Models are easier to communicate with interesting and informative graphics. In this repository, I share a few data visualizations that have helped me get my message across.
Imagine you are an ecologist studying the Sulu woodpecker (Yungipicus ramsayi). Populations are decreasing according to the IUCN. It is up to you to learn as much as you can about this species to determine how you can help restore native populations.
You decide that predictive modeling could help you identify the most important habitat characteristics for this species and identify geographical areas where it could thrive. First, you collect data in three types of ecosystems where you know Sulu woodpecker occur: a lowland forest, a mangrove forest, and cultivated cropland. Next, you gather predictor variables that best represent this species' ecological needs. These include climate variables (e.g., solar radiation, temperature, precipitation), biotic variables (e.g., the presence of specific trees, predator abundance, food source abundance), and human variables (e.g., nearby road density, level of human disturbance). Finally, you are ready to model your data across these ecosystems to learn about Sulu woodpecker needs and predict what areas could contain the best habitat. You don't know which variables are the most important biologically, so you decide to try different combinations of climate, biotic, and human predictors.
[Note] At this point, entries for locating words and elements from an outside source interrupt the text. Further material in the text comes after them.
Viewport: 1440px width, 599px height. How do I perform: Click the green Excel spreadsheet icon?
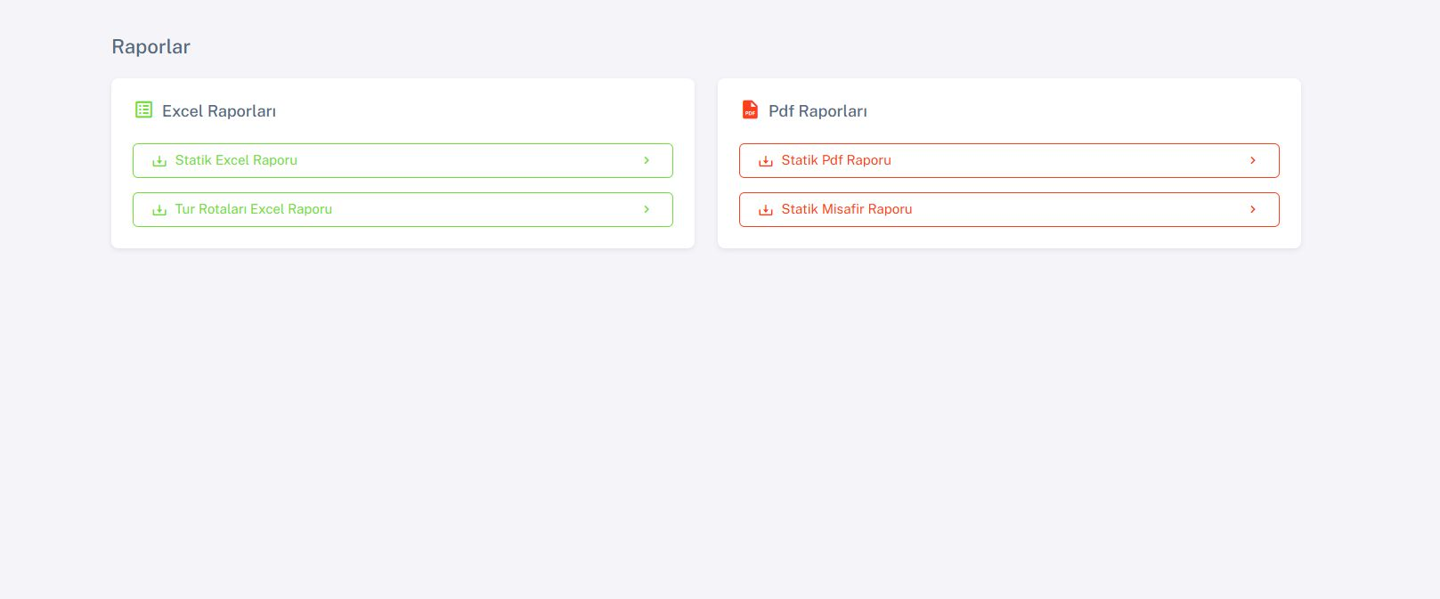[143, 109]
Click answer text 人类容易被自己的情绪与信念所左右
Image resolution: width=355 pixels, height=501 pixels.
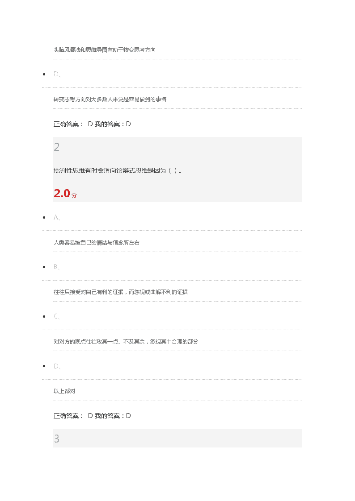(97, 243)
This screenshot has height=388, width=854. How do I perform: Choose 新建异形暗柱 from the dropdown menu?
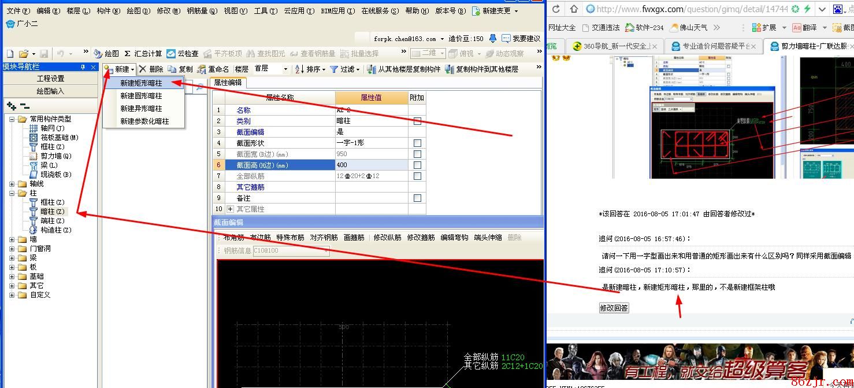point(141,109)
Now that you have your models, you're not sure which ones to use! Luckily, you collected plenty of data and you're able to build multiple models for each ecosystem and combination of predictors. That way, you can test the average predictive performance of each combination of variables in each ecosystem. You select three metrics to assess predictive performance: 1) Precision, which is the proporition of positive predictions that are actually positives; 2) Recall, which is the proportion of actually positives that are correctly predicted as positives; and 3) F1 Score, which balance Precision and Recall into one metric.
Looking at tables of Precision, Recall, and F1 Score is confusing. It's time to visualize your performance metrics to learn more about your models' performance!
Each subfolder demonstrates a different method for visualizing model performance. The folders contain R code for making the data visualizations, associated materials like custom icons, and example plots to help you check that your code is doing what you expect it to do.
Best of luck to you and to the Sulu woodpecker!